Monday, July 13, 2020

Beyond Normal

       
     Think about it for a moment. Does it feel as though the world we used to call home has been hijacked, jerked away from us, leaving us in limbo? 

        To be sure, change has always been with us. We have spent a lifetime adapting to new and altered “normals.” But never have we experienced such drastic change in so short a time. It’s simply not “normal.”

They tell us we are on our way to a “new normal.” But having spent the last few months sipping on 2020’s “on-the-way-to-a-new-normal” cocktail…..a potent blend of pandemic possibilities, economic distress, and social unrest …..I am ready to settle for a different label.

Near as I can tell there is no Goggle map to tell us where this new and disorienting path leads. Truth to tell, it feels like the road to a new normal leads right through the heart of “Abnormal,” an intimidating place where dark clouds gather, the ground is unstable, and visibility is limited…..leaving me to hope that my stumbling attempts to deal with these new challenges will finally lead to a more fruitful “normal” down the road.

And it is not just me. Every one of us has our own litany of “abnormal” complaints……changes that seem to come with the territory these days. They may seem like little things ……activities and events we never dreamed we would someday miss, but now wish were once again part of our daily “normal.”

Take for instance…….grocery shopping. These days we fill out our online order, send it off to Walmart, and a day later sit in our car while they load our order in our car trunk. It is safe and easy, and we are thankful for that. 
But who would have believed that both of us actually miss our weekly stroll through the friendly, often crowded aisles of the local Winco? Granted, I did little more than push the cart. For Roma, however, it was an opportunity to check out their offerings……to pinch and poke the veggies, read the small-print labels, comparing one to another, before selecting the one she wanted. We took our time and never once worried about some illusive virus that might be lying in wait for us. Remember those good times? We look forward to their return.

I understand that it might be unseemly to brag about our monthly Amazon bill, but in a time when we avoid extended shopping trips downtown that “Prime” account has become an important part of our personal “abnormal.”

Or how about Sunday church? As lukewarm Methodists no one has ever mistaken us for fanatics, but we have always looked forward to the fellowship of weekly services in what has been our church home for nearly fifty years……renewing that comfortable and rewarding time spent with friends. The congregation’s YouTube sermons and weekly Zoom sessions may help fill the void, but they are not the same. Chances are you know how that feels.

Speaking of “abnormal,” what about the sudden disappearance of March Madness ……just as the Oregon ladies were primed for a national title? The baseball season too has been neutered, and who knows what football will look like in this new Covid world. For us TV sports junkies the outlook is bleak. How long must we settle for the very definition of “abnormal”……. ”Professional Cornhole competition”? Surely we deserve something more.

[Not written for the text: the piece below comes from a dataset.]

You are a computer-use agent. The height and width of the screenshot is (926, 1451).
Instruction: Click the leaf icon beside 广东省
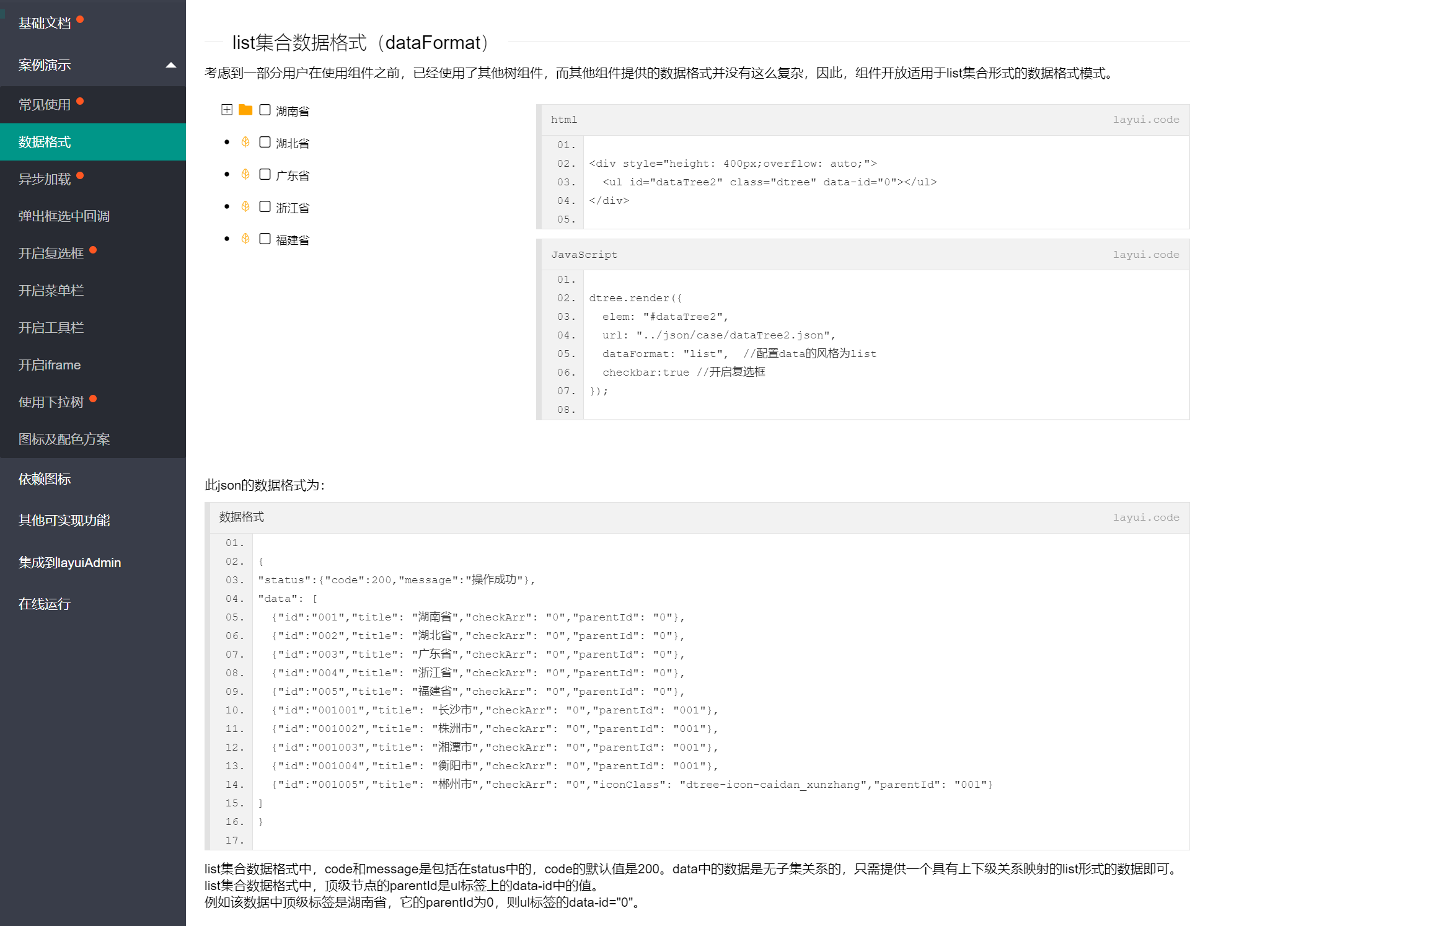point(245,174)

And then there is a more hurtful form of “abnormal.” Like many of you, ours is a family-centered family. True, we are spread around the Pacific NW, but we have always stayed in touch, while looking forward to the twenty-plus of us getting together several times a year. This year long-standing family gatherings have been put on hold, including a much-anticipated summer wedding. 
For the last few months our clan has become a “telephone, email, and Zoom” family. We are thankful for the technology that makes all that possible. But it is not the same.

The lucky ones among us, and I count myself as one of those, are facing this “abnormal” slice of life in the company of a caring and compatible quarantine partner. It is not too much to say that in the course of our sixty years together we have become a well-oiled, if somewhat creaky, team. In times like this we give thanks for the backyard garden, which allows us to work off about all the nervous energy we can muster these days.

In the process it sometimes feels like we have become semi-hermits, occasionally venturing out behind our masks and relying on “social distancing” to help keep us safe..…while what seems like an increasingly unsafe world carries on all around us. 

        In the best of times old age includes its trials. These “abnormal” moments simply magnify those speed bumps. Still, in our sometimes unorthodox way we will ride out this unwelcome storm.

And please remember that those who do not have the luxury of a stay-at-home partner need and deserve our continuing attention….. regular phone calls or emails to let them know they are not alone in these crazy times. 

As always, if you are so inclined I would appreciate hearing how you and yours are dealing with your own “abnormal” world. In the meantime stay safe and take care.